_Activity_. Once the line containing "Screen dimensions: 1372x887" is found, please set it down along with each following line, exactly, to the end of the material.

- - - - -

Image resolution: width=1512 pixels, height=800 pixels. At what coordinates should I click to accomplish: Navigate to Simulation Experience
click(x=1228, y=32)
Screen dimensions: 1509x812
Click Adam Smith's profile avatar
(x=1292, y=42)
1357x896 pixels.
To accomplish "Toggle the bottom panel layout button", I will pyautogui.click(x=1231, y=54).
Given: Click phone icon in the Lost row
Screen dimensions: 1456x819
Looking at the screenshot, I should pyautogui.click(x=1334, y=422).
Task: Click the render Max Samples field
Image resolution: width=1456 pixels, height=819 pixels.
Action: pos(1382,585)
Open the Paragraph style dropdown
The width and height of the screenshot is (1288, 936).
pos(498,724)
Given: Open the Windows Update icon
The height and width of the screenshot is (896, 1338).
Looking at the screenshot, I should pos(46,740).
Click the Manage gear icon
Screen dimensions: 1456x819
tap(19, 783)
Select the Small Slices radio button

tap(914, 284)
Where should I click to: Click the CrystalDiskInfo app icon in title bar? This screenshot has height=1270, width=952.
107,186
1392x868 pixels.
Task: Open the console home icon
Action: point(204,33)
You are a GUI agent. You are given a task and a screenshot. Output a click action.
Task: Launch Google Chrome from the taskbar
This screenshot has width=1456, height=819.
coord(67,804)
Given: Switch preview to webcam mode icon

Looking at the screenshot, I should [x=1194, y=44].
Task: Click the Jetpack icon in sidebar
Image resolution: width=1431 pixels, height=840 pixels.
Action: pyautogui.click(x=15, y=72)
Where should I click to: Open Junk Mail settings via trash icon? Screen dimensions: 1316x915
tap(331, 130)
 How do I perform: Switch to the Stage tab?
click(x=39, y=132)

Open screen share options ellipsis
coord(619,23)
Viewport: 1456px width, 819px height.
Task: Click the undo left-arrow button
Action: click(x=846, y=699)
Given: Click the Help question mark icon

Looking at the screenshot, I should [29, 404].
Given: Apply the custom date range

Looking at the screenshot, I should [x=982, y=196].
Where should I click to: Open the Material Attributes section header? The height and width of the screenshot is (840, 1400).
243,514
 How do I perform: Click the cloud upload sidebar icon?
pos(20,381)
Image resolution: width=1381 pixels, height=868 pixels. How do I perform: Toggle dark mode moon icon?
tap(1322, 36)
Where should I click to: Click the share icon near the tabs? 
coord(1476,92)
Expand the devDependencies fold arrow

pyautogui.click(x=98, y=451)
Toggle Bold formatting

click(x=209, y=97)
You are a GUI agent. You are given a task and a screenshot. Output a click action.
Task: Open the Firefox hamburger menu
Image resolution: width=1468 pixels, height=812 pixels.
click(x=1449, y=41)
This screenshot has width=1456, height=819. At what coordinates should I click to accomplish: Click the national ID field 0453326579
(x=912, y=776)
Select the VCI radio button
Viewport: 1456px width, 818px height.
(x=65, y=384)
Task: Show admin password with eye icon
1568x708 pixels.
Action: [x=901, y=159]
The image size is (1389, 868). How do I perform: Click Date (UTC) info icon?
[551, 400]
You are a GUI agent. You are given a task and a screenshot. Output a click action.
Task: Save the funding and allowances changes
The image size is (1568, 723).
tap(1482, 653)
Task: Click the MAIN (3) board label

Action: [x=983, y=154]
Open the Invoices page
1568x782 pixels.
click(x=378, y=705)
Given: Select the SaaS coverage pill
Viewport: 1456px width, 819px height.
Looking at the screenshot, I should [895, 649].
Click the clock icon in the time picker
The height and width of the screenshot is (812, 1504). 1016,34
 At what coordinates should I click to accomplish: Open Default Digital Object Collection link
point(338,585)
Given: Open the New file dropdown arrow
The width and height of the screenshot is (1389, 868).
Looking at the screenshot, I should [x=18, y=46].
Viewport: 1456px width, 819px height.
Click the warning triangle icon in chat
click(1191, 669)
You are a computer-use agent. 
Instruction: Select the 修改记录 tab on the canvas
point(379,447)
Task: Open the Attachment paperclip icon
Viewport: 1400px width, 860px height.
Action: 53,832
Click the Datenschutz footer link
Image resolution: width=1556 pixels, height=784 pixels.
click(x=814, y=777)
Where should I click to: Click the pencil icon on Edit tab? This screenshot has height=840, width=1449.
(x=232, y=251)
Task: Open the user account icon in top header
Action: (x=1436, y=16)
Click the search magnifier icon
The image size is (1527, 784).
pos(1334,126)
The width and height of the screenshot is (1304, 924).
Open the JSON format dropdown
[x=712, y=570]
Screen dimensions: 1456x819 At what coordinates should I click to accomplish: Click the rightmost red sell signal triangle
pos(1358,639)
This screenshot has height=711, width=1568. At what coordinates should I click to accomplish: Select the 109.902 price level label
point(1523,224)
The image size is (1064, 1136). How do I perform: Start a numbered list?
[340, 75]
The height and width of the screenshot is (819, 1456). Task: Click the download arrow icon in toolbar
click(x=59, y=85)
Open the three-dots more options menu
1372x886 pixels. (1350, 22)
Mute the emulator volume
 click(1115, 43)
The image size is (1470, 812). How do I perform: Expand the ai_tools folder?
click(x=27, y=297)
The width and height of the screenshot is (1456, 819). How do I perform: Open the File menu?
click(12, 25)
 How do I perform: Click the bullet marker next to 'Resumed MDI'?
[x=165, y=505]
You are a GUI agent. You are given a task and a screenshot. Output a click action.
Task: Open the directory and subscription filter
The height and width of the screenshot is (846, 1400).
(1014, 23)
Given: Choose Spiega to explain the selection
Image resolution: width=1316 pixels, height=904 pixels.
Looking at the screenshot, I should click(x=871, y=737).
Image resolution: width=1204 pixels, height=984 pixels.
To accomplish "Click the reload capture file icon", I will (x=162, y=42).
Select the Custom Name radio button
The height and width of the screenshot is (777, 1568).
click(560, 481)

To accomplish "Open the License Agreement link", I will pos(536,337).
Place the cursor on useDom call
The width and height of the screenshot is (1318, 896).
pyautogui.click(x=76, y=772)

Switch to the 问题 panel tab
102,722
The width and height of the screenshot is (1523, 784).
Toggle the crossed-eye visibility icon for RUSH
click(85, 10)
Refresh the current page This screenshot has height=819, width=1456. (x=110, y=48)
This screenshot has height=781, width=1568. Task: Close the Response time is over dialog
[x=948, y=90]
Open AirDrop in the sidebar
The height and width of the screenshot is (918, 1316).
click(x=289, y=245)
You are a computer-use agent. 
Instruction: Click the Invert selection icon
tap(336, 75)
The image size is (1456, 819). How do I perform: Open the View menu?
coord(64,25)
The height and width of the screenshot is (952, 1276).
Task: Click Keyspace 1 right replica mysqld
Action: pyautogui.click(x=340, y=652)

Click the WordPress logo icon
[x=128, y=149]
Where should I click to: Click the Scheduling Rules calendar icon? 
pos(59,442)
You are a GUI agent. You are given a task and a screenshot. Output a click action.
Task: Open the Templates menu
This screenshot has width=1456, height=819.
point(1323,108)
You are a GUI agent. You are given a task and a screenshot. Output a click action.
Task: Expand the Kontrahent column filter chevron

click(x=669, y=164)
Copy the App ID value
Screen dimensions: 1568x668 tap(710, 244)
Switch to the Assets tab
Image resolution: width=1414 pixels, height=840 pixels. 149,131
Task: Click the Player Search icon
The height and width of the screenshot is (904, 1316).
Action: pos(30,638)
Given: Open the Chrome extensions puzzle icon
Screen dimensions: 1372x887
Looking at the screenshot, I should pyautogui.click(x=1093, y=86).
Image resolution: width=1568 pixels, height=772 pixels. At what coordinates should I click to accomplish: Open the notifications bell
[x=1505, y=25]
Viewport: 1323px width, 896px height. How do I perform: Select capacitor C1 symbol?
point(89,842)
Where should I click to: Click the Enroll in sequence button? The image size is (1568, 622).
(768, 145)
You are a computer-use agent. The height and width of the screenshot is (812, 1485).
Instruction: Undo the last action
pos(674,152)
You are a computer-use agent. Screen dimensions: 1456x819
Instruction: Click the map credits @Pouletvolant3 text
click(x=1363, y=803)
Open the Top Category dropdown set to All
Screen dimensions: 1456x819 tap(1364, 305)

- - - - -

_Exercise result_.
Screen dimensions: 1372x887
Looking at the screenshot, I should pyautogui.click(x=1093, y=86).
Image resolution: width=1568 pixels, height=772 pixels. At what coordinates should I click to accomplish: Open the notifications bell
[x=1505, y=25]
Viewport: 1323px width, 896px height. How do I perform: Select capacitor C1 symbol?
point(89,842)
Where should I click to: Click the Enroll in sequence button? The image size is (1568, 622).
(768, 145)
You are a computer-use agent. The height and width of the screenshot is (812, 1485).
Instruction: Undo the last action
pos(674,152)
You are a computer-use agent. Screen dimensions: 1456x819
Instruction: Click the map credits @Pouletvolant3 text
click(x=1363, y=803)
Open the Top Category dropdown set to All
Screen dimensions: 1456x819 tap(1364, 305)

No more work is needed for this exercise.